Exercise data |
□ □ □ □ □

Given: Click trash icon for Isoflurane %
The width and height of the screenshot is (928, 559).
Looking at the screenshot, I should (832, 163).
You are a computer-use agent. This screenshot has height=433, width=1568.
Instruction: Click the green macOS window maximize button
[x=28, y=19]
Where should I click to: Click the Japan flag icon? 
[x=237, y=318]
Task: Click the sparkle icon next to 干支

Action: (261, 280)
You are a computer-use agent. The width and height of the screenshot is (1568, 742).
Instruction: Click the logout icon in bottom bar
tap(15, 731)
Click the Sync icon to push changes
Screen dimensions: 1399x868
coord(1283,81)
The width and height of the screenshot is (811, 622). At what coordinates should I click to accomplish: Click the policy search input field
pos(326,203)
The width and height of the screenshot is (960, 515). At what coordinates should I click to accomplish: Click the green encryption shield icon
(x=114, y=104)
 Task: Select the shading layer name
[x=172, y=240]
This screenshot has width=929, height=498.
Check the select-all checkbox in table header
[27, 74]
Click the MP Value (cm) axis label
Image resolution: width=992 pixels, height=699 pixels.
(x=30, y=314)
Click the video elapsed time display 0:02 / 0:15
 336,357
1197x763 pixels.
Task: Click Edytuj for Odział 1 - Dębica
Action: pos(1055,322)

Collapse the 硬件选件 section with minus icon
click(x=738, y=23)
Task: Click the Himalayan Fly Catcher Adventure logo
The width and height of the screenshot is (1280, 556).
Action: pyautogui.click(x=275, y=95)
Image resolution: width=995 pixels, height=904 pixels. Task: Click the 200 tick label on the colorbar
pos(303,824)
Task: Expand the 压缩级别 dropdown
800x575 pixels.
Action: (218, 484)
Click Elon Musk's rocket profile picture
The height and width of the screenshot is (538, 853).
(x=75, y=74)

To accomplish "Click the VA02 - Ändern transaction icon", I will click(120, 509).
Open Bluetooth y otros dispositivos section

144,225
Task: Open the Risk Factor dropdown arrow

□ □ □ □ □

Wherever "This" appears in a line of the entries, copy that line.

You are a computer-use agent. This screenshot has height=433, width=1568.
This screenshot has width=929, height=498.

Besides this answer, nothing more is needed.